TO DO: What you return should be exactly the lines from the one containing "Task: Toggle the" down to the final line of the listing, with nothing else.

****

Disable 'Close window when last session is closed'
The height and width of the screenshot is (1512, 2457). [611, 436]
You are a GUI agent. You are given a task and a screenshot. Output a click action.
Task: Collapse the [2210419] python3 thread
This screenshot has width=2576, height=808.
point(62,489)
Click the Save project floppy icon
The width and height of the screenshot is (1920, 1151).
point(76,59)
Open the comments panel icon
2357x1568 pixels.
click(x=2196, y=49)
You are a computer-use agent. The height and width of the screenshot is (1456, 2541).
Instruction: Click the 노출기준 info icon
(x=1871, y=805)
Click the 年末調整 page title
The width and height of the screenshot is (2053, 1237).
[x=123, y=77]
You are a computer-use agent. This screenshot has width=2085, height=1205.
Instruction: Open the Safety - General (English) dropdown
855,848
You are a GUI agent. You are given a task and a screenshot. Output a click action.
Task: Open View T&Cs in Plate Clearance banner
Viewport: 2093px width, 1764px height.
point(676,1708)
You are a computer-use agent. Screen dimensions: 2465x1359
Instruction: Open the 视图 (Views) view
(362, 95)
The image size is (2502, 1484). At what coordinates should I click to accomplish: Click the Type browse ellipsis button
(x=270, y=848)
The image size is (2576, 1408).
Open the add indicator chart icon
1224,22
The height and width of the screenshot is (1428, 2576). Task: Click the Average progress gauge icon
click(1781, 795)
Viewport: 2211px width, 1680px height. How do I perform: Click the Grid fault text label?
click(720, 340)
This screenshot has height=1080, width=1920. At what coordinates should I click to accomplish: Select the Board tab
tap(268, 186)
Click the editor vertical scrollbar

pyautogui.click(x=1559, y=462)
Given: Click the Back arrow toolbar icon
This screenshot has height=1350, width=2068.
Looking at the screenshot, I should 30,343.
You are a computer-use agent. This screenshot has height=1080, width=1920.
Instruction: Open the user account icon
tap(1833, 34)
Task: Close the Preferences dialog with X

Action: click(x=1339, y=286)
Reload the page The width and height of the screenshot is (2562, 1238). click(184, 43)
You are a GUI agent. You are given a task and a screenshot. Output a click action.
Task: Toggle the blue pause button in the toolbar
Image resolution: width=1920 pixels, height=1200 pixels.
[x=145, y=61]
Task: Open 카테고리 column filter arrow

****

REPLY:
Task: Toggle the blue pause button in the toolbar
Image resolution: width=1920 pixels, height=1200 pixels.
[x=145, y=61]
Task: Open 카테고리 column filter arrow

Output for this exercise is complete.